**本文**
▬▬▬▬▬▬▬▬▬▬

子どもを虐待していた妻に対して裁判を起こした会社員Kさん
世帯年収:1000万円
婚姻期間:25年
解決方法:裁判
子どもあり (長男21歳、二男19歳)
離婚を切り出した
相手:専業主婦
サポート無 | サポート有 | 利益 | |
---|---|---|---|
離婚 | ×不成立 | ○成立 | – |
解決金 | 500万円 | 0円 | 500万円 |
Kさんは、25年前に妻と結婚し、2人の子どもがいました(長男21歳、二男19歳)。
Kさんは、大手企業に務めるサラリーマンで年収は約1000万円、妻は専業主婦でした。
Kさんは、妻の女性らしいところが好きになり、結婚しましたが、結婚後、態度を豹変させ、夫を罵倒・攻撃するようになりました。
そして、子ども達が小学生になると、妻は日常的に長男にも罵倒するようになりました。
また、子ども達が自分の言うことを聞かないと、体に噛みつく等の身体的虐待をするようになりました。
その後、妻の子ども達に対する虐待が激しくなっていきました。
Kさんは、これ以上、子ども達が妻と一緒に居ると、命の危険があると思い、別のアパートを借り、子ども達を連れて行き別居しました。
それから数年が経ち、子供達も大学へ進学する等成長し、自立への目処が立ったことから、Kさんは、妻に離婚を切り出しました。
ところが、妻は、過去の虐待を反省するどころか嘘を言い、Kさんや子ども達の非難しはじめたため、まったく話合いとなりませんでした。
そこで、Kさんは、離婚調停を申立て、円満に解決することを望みましたが、やはり話合いにはならず、調停は不成立となりました。
そこで、Kさんは、弁護士に相談し、離婚裁判を起こしました。裁判では、Kさん側の主張が認められ、離婚が言い渡されました。
ところが、妻は、これに対して控訴してきたのです。
弁護士は、まずは話合いで解決できないかと考え、妻に協議離婚の申入れをして交渉しました。
しかし、妻は頑なに離婚に応じませんでした。
そこで、離婚訴訟を提起し、妻の虐待の事実や婚姻関係が破綻していることを主張・立証しました。
妻も弁護士を代理人に立て応訴しました。
また、妻側は、和解離婚に応じる条件として500万円を要求してきました。当方はこれに応じず、訴訟は終了しました。
そして、判決ではKさんの離婚が認められました。
面会交流については、妻が子ども達を虐待していたことから、子ども達自身が妻に対して恐怖心を持っており、現時点では面会交流が困難であることを主張しました。
その結果、面会交流についても、妻側の要求を退けることに成功しました。
弁護士は、控訴審において、妻側の控訴理由に対して、反論しました。
すると妻は、控訴審においては、離婚を前提として、財産分与を求めてきました。
具体的には、夫の預貯金等の他、退職金も対象となると主張し、その2分の1である650万円を請求してきました。
預貯金:約50万円
生命保険(解約返戻金):約50万円
企業年金:約200万円
退職金の見込額:約1000万円
これに対し、弁護士は、別居期間が長期に及んでいること、夫には子ども達の教育資金の負債(約200万円)があることを主張しました。

▬▬▬▬▬▬▬▬▬▬

**提供された資料**
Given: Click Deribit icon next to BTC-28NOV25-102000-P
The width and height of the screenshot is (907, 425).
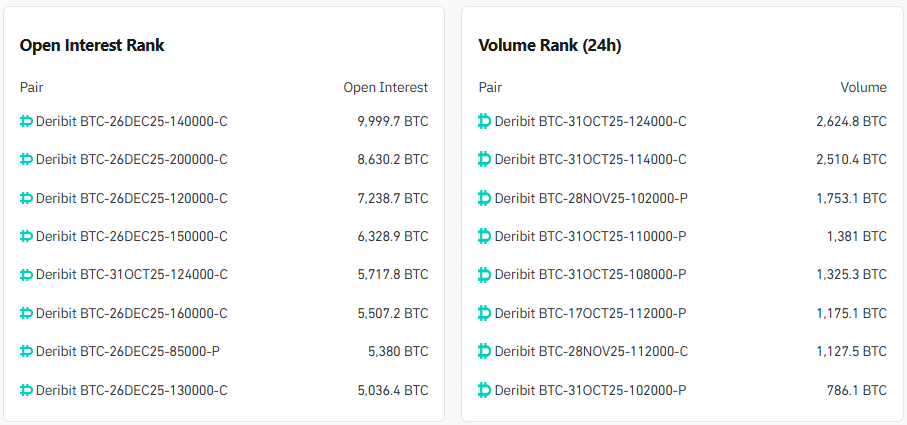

▬▬▬▬▬▬▬▬▬▬

**指示と条件**
離婚裁判の事例の本文で、「それから数年が経ち、子供達も」を含む言葉で始まり「いにはならず、調停は不成立となりました。」で終わる部分を、「離婚調停」を「夫婦関係調整調停」に変えて書き直してください。

**完成した回答**
それから数年が経ち、子供達も大学へ進学する等成長し、自立への目処が立ったことから、Kさんは、妻に離婚を切り出しました。
ところが、妻は、過去の虐待を反省するどころか嘘を言い、Kさんや子ども達の非難しはじめたため、まったく話合いとなりませんでした。
そこで、Kさんは、夫婦関係調整調停を申立て、円満に解決することを望みましたが、やはり話合いにはならず、調停は不成立となりました。